◆ Supplied records:
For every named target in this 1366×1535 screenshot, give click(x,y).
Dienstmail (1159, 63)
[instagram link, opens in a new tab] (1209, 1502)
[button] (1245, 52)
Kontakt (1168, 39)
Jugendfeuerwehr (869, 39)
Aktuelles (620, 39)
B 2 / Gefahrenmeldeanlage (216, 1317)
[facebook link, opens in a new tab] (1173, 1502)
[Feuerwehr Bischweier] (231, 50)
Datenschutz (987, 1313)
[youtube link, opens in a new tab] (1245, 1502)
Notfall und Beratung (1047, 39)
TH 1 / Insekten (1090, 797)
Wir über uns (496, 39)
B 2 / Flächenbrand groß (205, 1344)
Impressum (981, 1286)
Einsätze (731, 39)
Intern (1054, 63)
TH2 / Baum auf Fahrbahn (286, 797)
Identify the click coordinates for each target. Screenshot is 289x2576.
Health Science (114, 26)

* * *

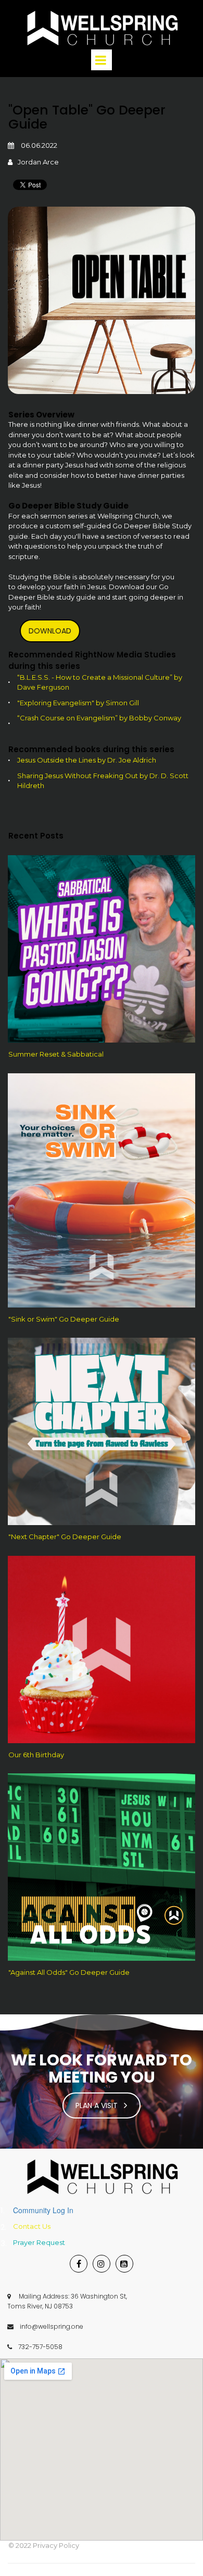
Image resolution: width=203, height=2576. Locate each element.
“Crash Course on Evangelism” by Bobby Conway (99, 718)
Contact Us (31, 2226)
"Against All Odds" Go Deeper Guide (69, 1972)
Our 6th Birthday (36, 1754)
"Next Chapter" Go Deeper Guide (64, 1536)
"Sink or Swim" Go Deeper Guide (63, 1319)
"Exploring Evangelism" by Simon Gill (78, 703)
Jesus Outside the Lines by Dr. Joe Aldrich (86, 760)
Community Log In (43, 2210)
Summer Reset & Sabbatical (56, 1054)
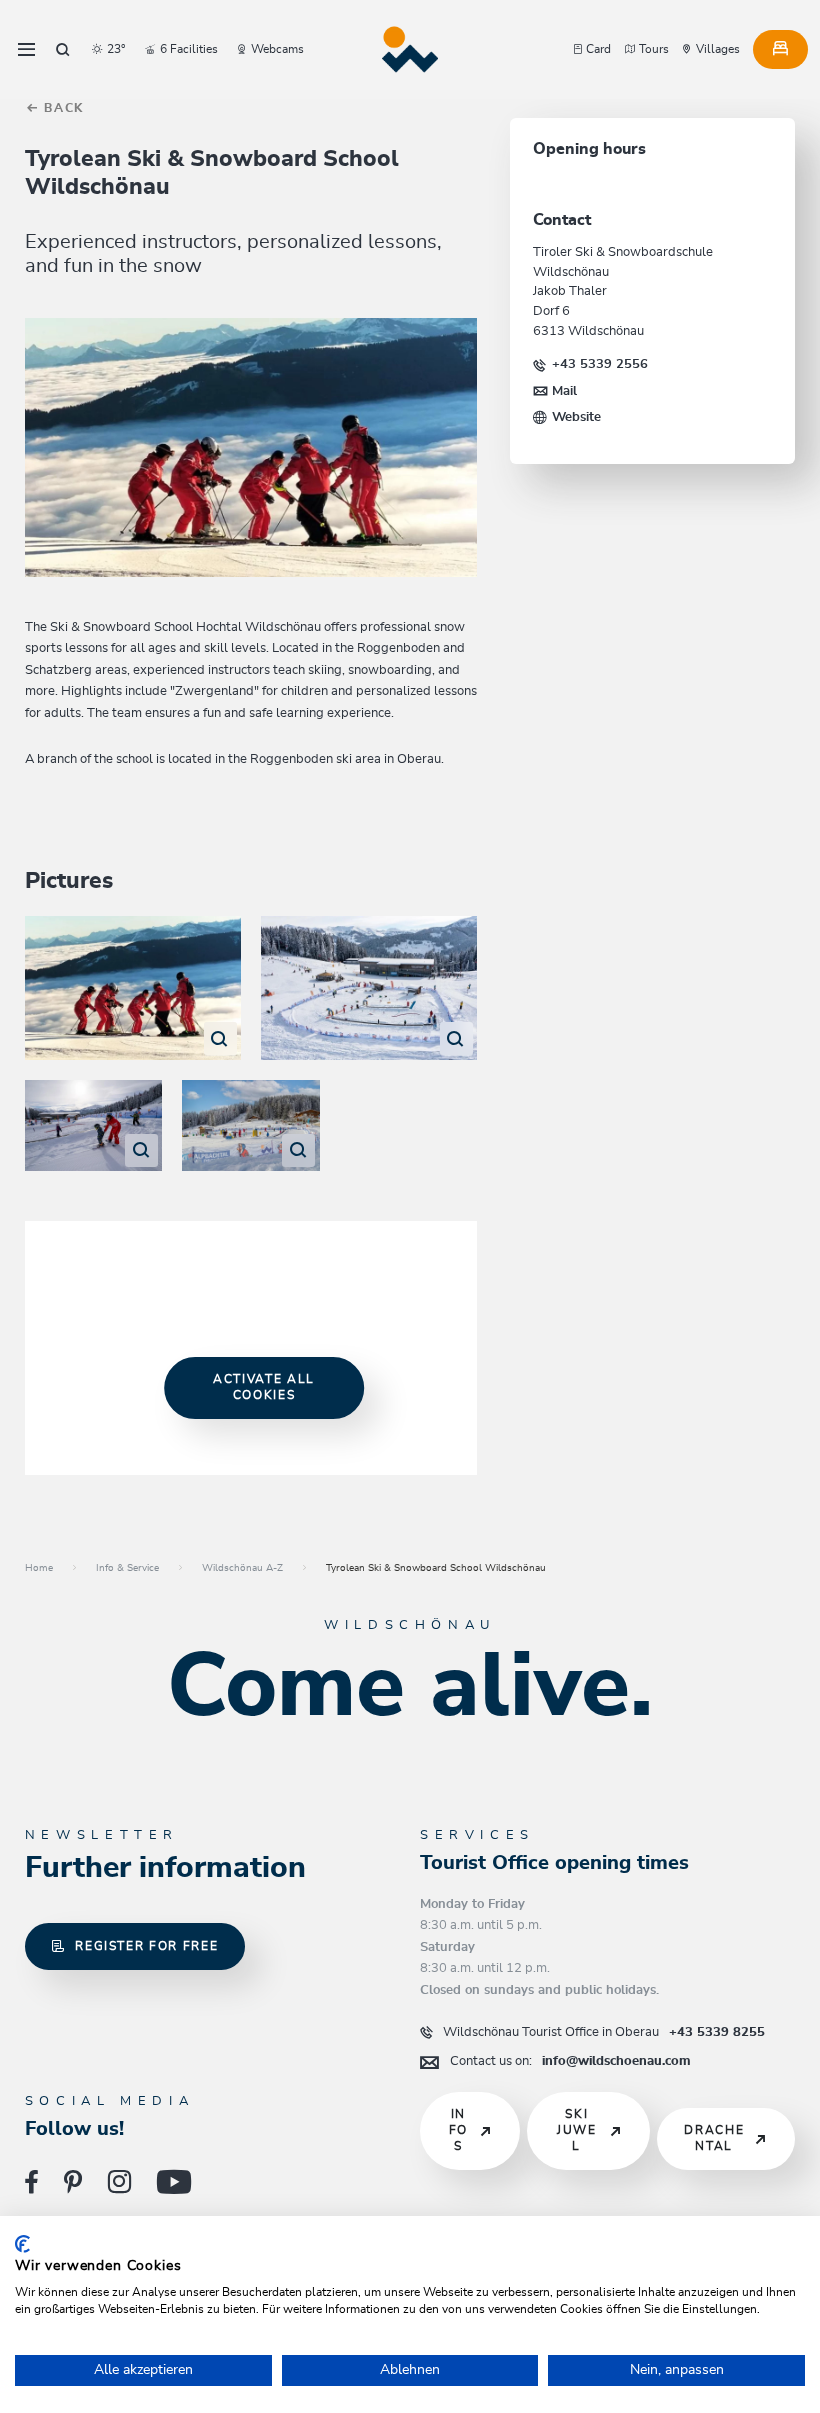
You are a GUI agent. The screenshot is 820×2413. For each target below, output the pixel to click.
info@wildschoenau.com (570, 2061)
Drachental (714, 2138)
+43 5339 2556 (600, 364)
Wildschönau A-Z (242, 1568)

◆ What the task requires:
What lines above run from the one with "Our 6th Birthday (36, 1754)" to the one with "Wildschönau A-Z (242, 1568)"? Give them again exactly, ends included, and leave the pictures out.

◆ Result:
Our 6th Birthday (36, 1754)
"Next Chapter" Go Deeper Guide (64, 1536)
"Sink or Swim" Go Deeper Guide (63, 1319)
"Exploring Evangelism" by Simon Gill (78, 703)
Jesus Outside the Lines by Dr. Joe Aldrich (86, 760)
Community Log In (43, 2210)
Summer Reset & Sabbatical (56, 1054)
You are a GUI agent. The screenshot is 820×2413. For each target below, output the pixel to click.
info@wildschoenau.com (570, 2061)
Drachental (714, 2138)
+43 5339 2556 (600, 364)
Wildschönau A-Z (242, 1568)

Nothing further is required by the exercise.